Opening of Parliament Shows S. Africa Division
This nation’s past and future collided here Monday, with President Frederik W. de Klerk reopening the country’s apartheid Parliament while several thousand blacks, still locked out of those hallowed halls, shouted insults from the street.
De Klerk, speaking to a joint session of the white, Indian and mixed-race Colored houses, vowed to continue with “orderly reform” and negotiations, and he criticized Nelson Mandela’s African National Congress for its “inability to control and oppose the Communist radicals within its ranks.”
Members of Parliament later congratulated each other for a new “open seating” policy in which Indian and Colored representatives could sit next to white delegates in joint sessions.
Only minutes earlier, ANC leaders led a peaceful protest march through the streets of Cape Town.
The anti-apartheid leaders “renamed” the square outside De Klerk’s Parliament office for Albert Luthuli, the late ANC founder and Nobel Peace laureate. And speaking from a podium put up beneath a statue of Afrikaner hero Louis Botha, they delivered a verbal fusillade against De Klerk and his government.
“As long as that illegitimate and racist Parliament is filled with people who do not represent us, we will protest,” declared Allan Boesak, a leader of the ANC in the western Cape Province.
Joe Slovo, a white leader of the Communist Party, said: “We want that place closed down. De Klerk doesn’t represent the nation.”

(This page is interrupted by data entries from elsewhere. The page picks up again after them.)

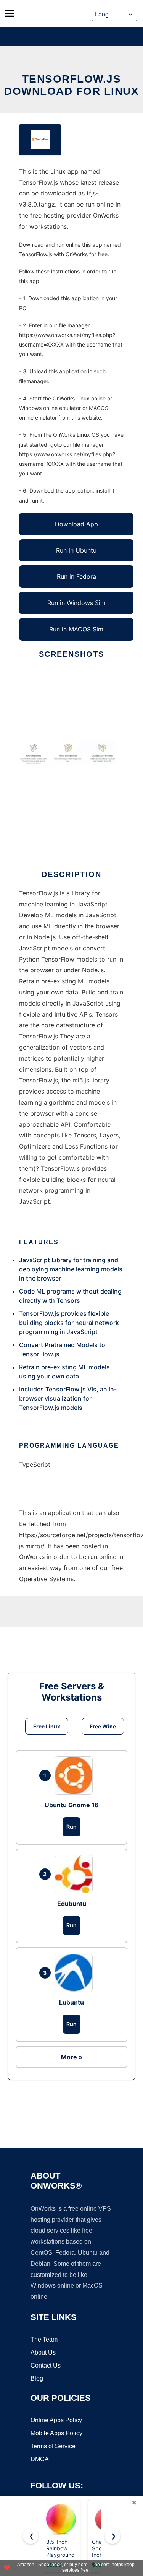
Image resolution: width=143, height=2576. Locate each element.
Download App (76, 524)
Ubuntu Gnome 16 (72, 1805)
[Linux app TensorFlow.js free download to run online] (40, 139)
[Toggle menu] (9, 13)
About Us (43, 2352)
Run (71, 1826)
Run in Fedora (76, 576)
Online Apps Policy (56, 2420)
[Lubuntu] (75, 1973)
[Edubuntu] (75, 1874)
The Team (44, 2339)
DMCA (40, 2459)
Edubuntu (71, 1903)
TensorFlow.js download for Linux (71, 85)
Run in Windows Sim (76, 603)
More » (71, 2057)
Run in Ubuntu (76, 550)
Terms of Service (53, 2446)
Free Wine (103, 1726)
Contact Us (46, 2365)
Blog (37, 2378)
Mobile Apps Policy (56, 2433)
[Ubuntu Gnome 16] (75, 1775)
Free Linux (46, 1726)
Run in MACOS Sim (76, 629)
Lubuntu (71, 2002)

And, in a reference to De Klerk’s balding pate that drew cheers, Slovo added, “De Klerk only represents the people who are the same color as the top of his head.”

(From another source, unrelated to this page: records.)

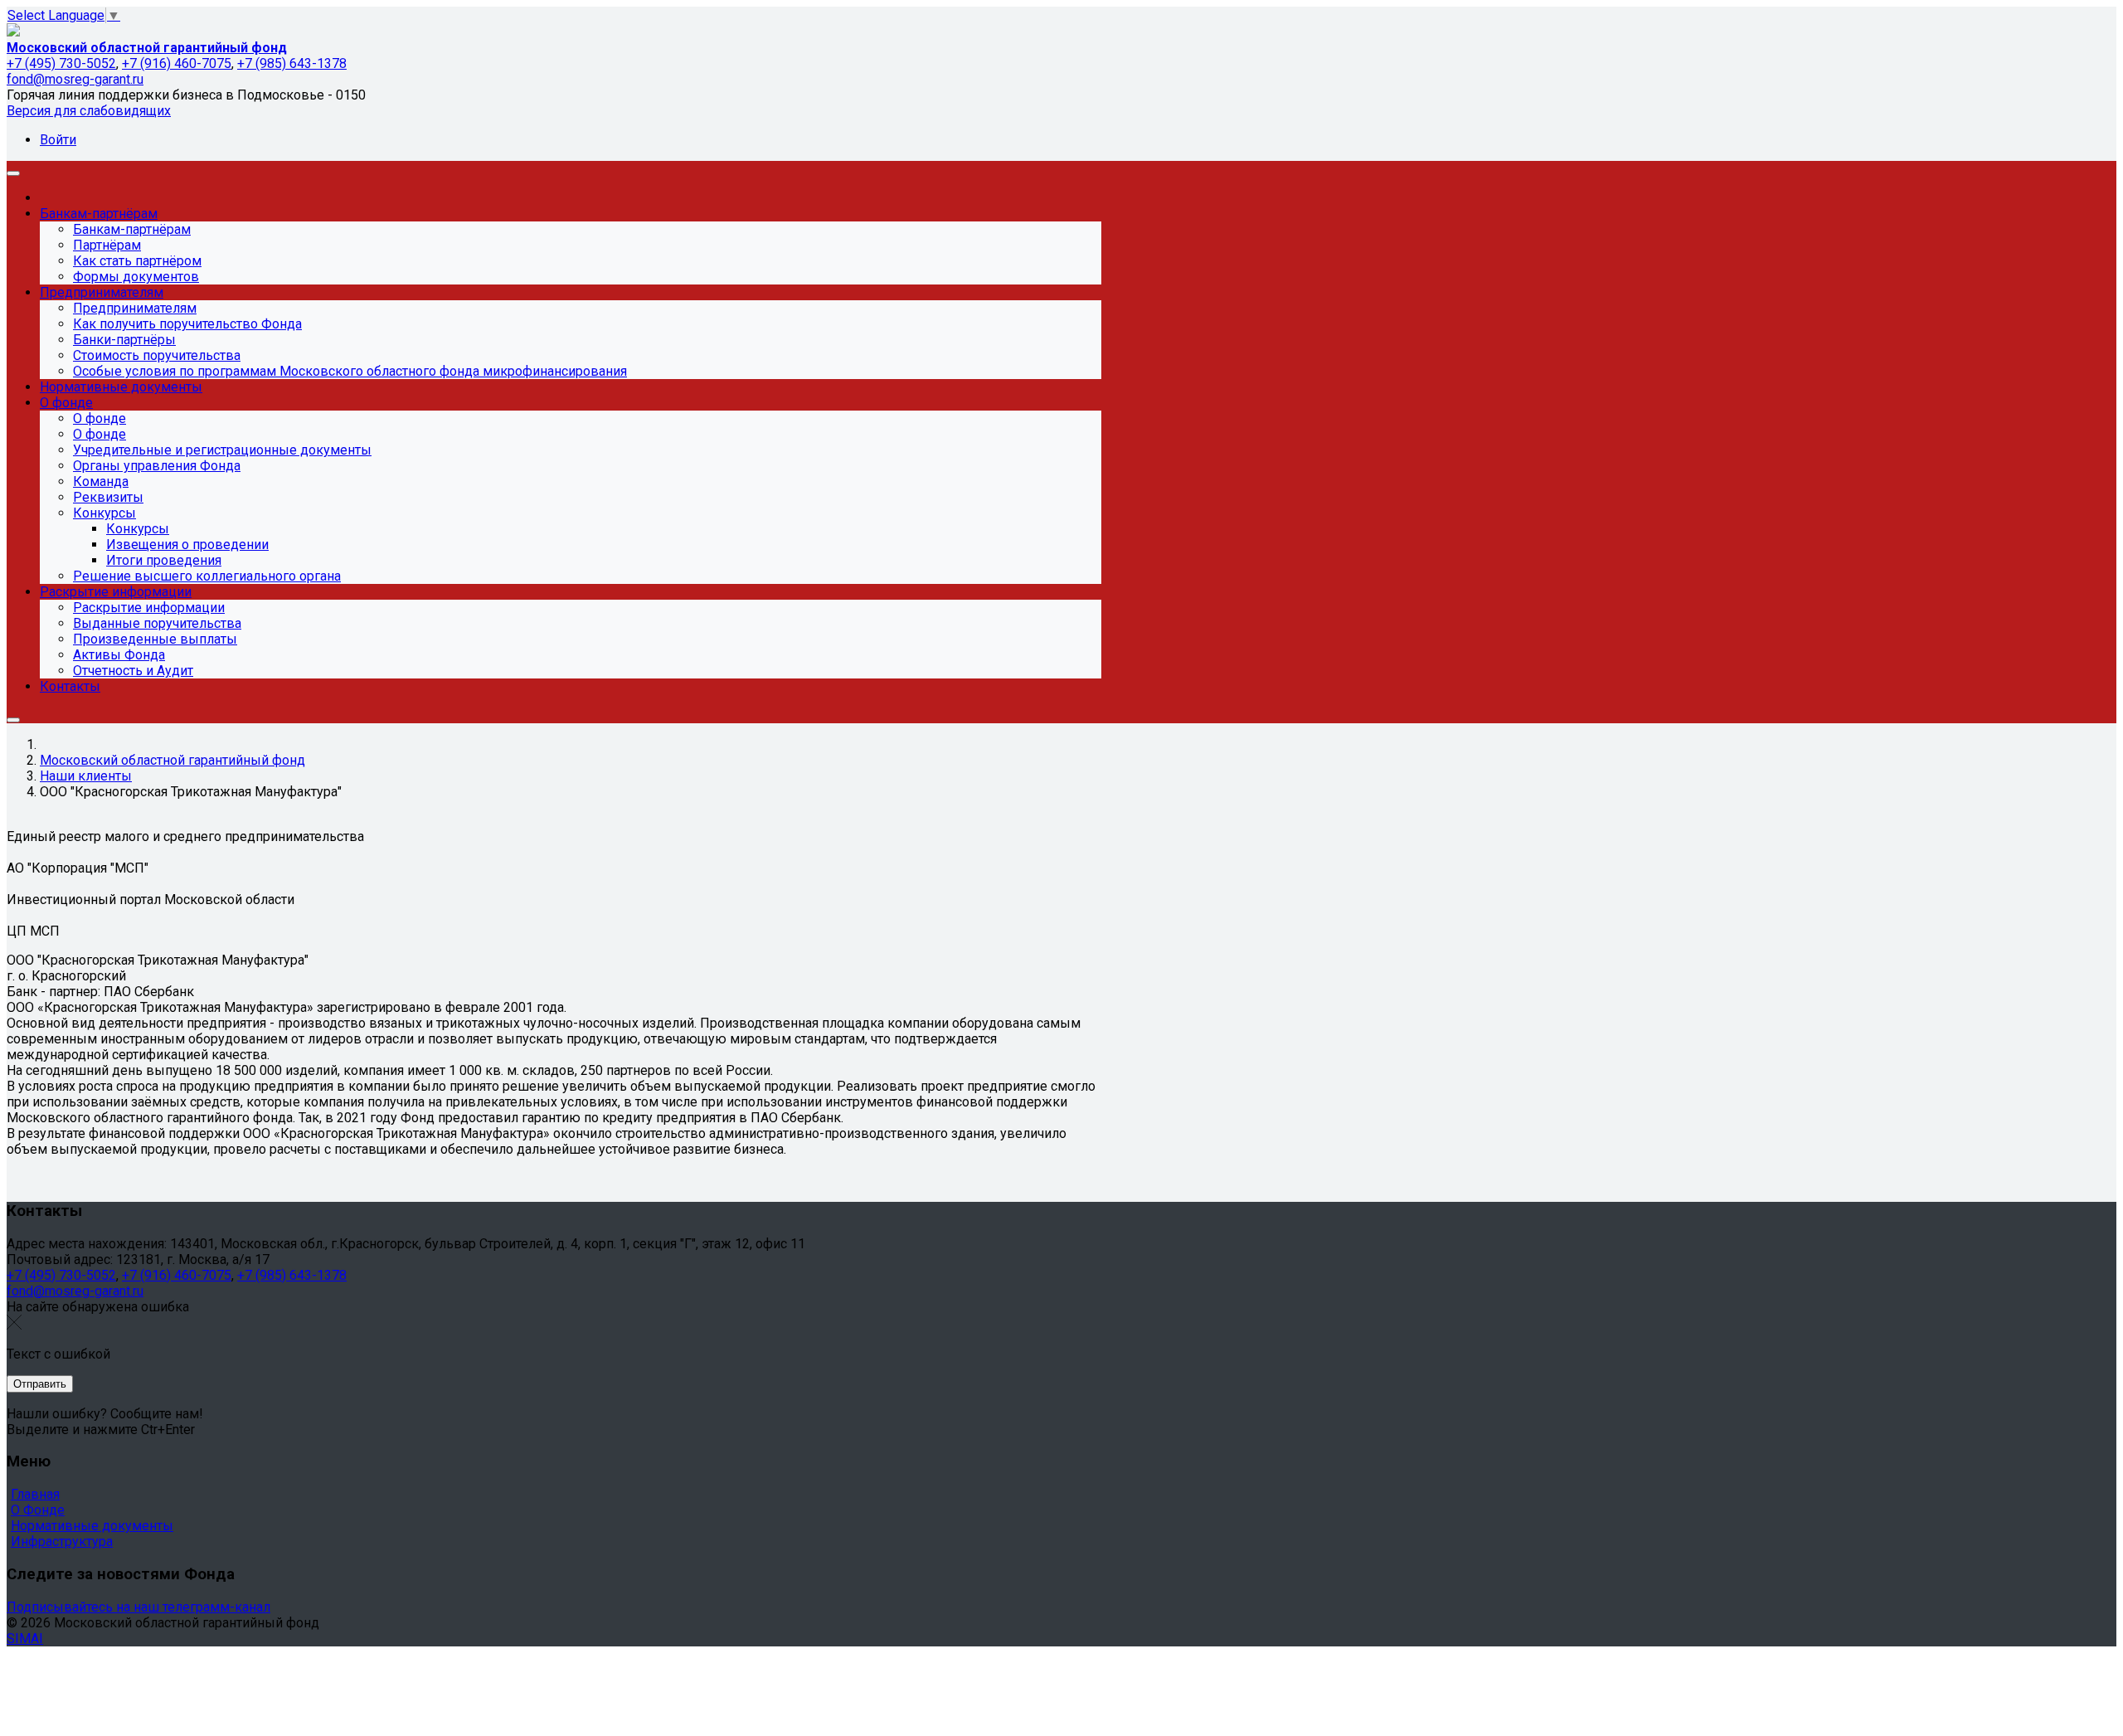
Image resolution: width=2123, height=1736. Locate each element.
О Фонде (38, 1510)
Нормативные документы (92, 1526)
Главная (35, 1494)
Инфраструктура (62, 1541)
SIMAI (25, 1638)
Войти (58, 140)
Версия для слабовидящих (89, 111)
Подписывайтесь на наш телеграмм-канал (138, 1607)
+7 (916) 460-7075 (176, 63)
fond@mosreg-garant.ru (75, 79)
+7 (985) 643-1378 (292, 63)
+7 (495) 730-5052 (61, 63)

The exchange here between the government and the ANC, the two most important forces in the country’s future, was mostly theater. But it reflected both the country’s desire for a quick resolution of the South African conflict and the strong feelings of animosity that remain.
The government and the ANC agreed last month to return to the negotiating table, and officials from both sides say privately that the current Parliament could be out of business by next March or April.
But the government still is angry with the ANC’s decision to continue with “mass action,” its campaign of protests and demonstrations aimed at forcing concessions from the government. And the ANC still deeply distrusts the government, believing that De Klerk will need to be dragged, “kicking and screaming,” in ANC Secretary General Cyril Ramaphosa’s words, into a “new South Africa.”
Complicating matters is the decision by Zulu Chief Mangosuthu Gatsha Buthelezi, leader of the Inkatha Freedom Party, to withdraw from talks with the government. Buthelezi is miffed by De Klerk’s concessions to the ANC.
“Parliament is meeting under difficult and challenging circumstances,” De Klerk acknowledged in his speech Monday. But, he promised, “we shall continue to take negotiations further, combat violence with all the means at our disposal and advance orderly reform in the best interests of all South Africans.”
De Klerk strongly denied claims that he was negotiating only with the ANC. He said he has scheduled meetings in coming weeks with Buthelezi, as well as with the ANC, the radical black Pan-Africanist Congress and some right-wing whites. And he said he hopes to have multi-party constitutional negotiations back on track soon.
The government had hoped to use this short session of Parliament to pass legislation that would rubber-stamp agreements made in constitutional negotiations. But those negotiations broke down in late June, when the ANC pulled out in protest over the slaying of more than 40 blacks at Boipatong and alleged government involvement in the killings.
Now the 10-day session is expected to take up only a few matters, just one of which is considered contentious. De Klerk has said he will introduce legislation to allow him to rid the country of separate government administrations for whites, Indians, Coloreds and blacks. Under current law, schools, pensions and certain other government functions are administered separately by race. The ANC supports that change.
But the ANC has been sharply critical of a bill that will allow De Klerk to grant amnesty to anyone for past crimes relating to apartheid. Under that legislation, the president can, in theory, absolve members of his own administration, such as police and army generals, who have been implicated but never charged in the deaths of anti-apartheid activists.